### Activity
From the line that holds "647x429 pixels." to the last line of the data, copy everything exactly; leave out all the rest.

### Entries supplied
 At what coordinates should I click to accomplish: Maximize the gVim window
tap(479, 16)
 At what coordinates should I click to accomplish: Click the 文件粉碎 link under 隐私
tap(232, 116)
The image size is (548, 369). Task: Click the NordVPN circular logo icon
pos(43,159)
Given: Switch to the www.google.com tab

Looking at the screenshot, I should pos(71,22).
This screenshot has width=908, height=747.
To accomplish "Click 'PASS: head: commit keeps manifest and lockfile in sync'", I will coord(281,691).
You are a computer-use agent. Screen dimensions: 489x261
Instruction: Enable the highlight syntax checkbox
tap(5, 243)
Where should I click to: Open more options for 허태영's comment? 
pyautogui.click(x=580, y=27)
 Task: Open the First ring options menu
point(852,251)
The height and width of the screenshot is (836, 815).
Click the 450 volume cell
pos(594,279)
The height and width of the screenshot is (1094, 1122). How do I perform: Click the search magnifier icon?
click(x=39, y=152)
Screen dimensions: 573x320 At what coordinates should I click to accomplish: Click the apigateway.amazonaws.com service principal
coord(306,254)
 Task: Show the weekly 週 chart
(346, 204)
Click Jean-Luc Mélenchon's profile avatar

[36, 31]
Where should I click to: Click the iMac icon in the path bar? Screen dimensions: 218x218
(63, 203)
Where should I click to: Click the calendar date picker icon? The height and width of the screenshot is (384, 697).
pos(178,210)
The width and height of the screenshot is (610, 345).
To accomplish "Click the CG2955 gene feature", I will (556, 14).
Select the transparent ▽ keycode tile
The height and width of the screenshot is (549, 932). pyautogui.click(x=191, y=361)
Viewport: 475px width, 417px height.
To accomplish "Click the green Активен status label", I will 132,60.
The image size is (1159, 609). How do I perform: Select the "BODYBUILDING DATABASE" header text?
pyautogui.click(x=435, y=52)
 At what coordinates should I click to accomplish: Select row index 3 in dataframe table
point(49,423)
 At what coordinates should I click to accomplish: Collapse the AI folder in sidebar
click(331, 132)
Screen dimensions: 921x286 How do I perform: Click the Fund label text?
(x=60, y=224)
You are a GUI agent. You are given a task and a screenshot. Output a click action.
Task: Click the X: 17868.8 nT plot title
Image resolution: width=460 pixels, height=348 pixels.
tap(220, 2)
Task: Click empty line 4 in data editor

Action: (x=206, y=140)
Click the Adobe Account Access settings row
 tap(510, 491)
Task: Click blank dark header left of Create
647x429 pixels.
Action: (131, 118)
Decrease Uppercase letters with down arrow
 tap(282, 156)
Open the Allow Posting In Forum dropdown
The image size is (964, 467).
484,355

### Your response
647x429 pixels.
Action: (131, 118)
Decrease Uppercase letters with down arrow
 tap(282, 156)
Open the Allow Posting In Forum dropdown
The image size is (964, 467).
484,355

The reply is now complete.